## MATERIAL PROVIDED
[Begin]

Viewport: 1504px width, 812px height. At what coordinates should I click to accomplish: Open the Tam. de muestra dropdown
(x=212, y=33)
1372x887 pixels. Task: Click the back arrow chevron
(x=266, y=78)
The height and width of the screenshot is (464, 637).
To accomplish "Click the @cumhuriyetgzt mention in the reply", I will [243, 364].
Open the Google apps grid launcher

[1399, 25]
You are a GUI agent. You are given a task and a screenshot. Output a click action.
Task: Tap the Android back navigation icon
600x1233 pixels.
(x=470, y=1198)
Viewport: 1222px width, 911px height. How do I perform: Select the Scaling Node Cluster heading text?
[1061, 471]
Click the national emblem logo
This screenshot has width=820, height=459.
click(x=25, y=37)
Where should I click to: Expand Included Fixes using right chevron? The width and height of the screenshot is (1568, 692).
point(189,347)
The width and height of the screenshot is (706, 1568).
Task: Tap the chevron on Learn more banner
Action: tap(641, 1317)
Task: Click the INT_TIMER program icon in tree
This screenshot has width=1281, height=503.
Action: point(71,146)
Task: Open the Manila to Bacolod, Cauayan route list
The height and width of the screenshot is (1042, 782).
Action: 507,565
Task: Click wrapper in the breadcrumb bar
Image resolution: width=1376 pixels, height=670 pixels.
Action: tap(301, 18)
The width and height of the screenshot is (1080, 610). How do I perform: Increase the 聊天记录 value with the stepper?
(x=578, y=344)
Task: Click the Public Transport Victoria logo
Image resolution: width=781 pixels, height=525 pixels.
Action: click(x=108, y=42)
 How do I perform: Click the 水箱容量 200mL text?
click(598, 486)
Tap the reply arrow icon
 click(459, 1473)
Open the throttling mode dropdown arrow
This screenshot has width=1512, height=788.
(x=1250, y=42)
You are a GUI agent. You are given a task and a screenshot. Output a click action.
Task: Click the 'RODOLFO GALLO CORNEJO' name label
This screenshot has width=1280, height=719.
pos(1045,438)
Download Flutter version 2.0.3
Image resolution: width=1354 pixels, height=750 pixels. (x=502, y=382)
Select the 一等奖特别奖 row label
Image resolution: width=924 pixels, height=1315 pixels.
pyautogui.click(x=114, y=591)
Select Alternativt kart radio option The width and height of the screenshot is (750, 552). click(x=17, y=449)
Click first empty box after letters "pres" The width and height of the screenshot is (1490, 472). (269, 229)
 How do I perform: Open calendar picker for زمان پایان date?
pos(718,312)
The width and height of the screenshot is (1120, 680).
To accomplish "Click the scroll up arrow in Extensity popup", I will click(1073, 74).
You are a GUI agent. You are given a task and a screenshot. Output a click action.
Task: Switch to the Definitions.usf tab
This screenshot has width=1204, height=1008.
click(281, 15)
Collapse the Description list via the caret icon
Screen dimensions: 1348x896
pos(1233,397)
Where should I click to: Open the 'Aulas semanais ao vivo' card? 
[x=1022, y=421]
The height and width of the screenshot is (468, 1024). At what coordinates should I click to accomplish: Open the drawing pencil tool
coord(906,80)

[End]

## PROMPT
Can you lay out every item above as a numbered list, leaving out the blank lines?

## EXPECTED ANSWER
1. Viewport: 1504px width, 812px height. At what coordinates should I click to accomplish: Open the Tam. de muestra dropdown
2. (x=212, y=33)
3. 1372x887 pixels. Task: Click the back arrow chevron
4. (x=266, y=78)
5. The height and width of the screenshot is (464, 637).
6. To accomplish "Click the @cumhuriyetgzt mention in the reply", I will [243, 364].
7. Open the Google apps grid launcher
8. [1399, 25]
9. You are a GUI agent. You are given a task and a screenshot. Output a click action.
10. Task: Tap the Android back navigation icon
11. 600x1233 pixels.
12. (x=470, y=1198)
13. Viewport: 1222px width, 911px height. How do I perform: Select the Scaling Node Cluster heading text?
14. [1061, 471]
15. Click the national emblem logo
16. This screenshot has width=820, height=459.
17. click(x=25, y=37)
18. Where should I click to: Expand Included Fixes using right chevron? The width and height of the screenshot is (1568, 692).
19. point(189,347)
20. The width and height of the screenshot is (706, 1568).
21. Task: Tap the chevron on Learn more banner
22. Action: tap(641, 1317)
23. Task: Click the INT_TIMER program icon in tree
24. This screenshot has width=1281, height=503.
25. Action: point(71,146)
26. Task: Open the Manila to Bacolod, Cauayan route list
27. The height and width of the screenshot is (1042, 782).
28. Action: 507,565
29. Task: Click wrapper in the breadcrumb bar
30. Image resolution: width=1376 pixels, height=670 pixels.
31. Action: tap(301, 18)
32. The width and height of the screenshot is (1080, 610). How do I perform: Increase the 聊天记录 value with the stepper?
33. (x=578, y=344)
34. Task: Click the Public Transport Victoria logo
35. Image resolution: width=781 pixels, height=525 pixels.
36. Action: click(x=108, y=42)
37.  How do I perform: Click the 水箱容量 200mL text?
38. click(598, 486)
39. Tap the reply arrow icon
40.  click(459, 1473)
41. Open the throttling mode dropdown arrow
42. This screenshot has width=1512, height=788.
43. (x=1250, y=42)
44. You are a GUI agent. You are given a task and a screenshot. Output a click action.
45. Task: Click the 'RODOLFO GALLO CORNEJO' name label
46. This screenshot has width=1280, height=719.
47. pos(1045,438)
48. Download Flutter version 2.0.3
49. Image resolution: width=1354 pixels, height=750 pixels. (x=502, y=382)
50. Select the 一等奖特别奖 row label
51. Image resolution: width=924 pixels, height=1315 pixels.
52. pyautogui.click(x=114, y=591)
53. Select Alternativt kart radio option The width and height of the screenshot is (750, 552). click(x=17, y=449)
54. Click first empty box after letters "pres" The width and height of the screenshot is (1490, 472). (269, 229)
55.  How do I perform: Open calendar picker for زمان پایان date?
56. pos(718,312)
57. The width and height of the screenshot is (1120, 680).
58. To accomplish "Click the scroll up arrow in Extensity popup", I will click(1073, 74).
59. You are a GUI agent. You are given a task and a screenshot. Output a click action.
60. Task: Switch to the Definitions.usf tab
61. This screenshot has width=1204, height=1008.
62. click(281, 15)
63. Collapse the Description list via the caret icon
64. Screen dimensions: 1348x896
65. pos(1233,397)
66. Where should I click to: Open the 'Aulas semanais ao vivo' card? 
67. [x=1022, y=421]
68. The height and width of the screenshot is (468, 1024). At what coordinates should I click to accomplish: Open the drawing pencil tool
69. coord(906,80)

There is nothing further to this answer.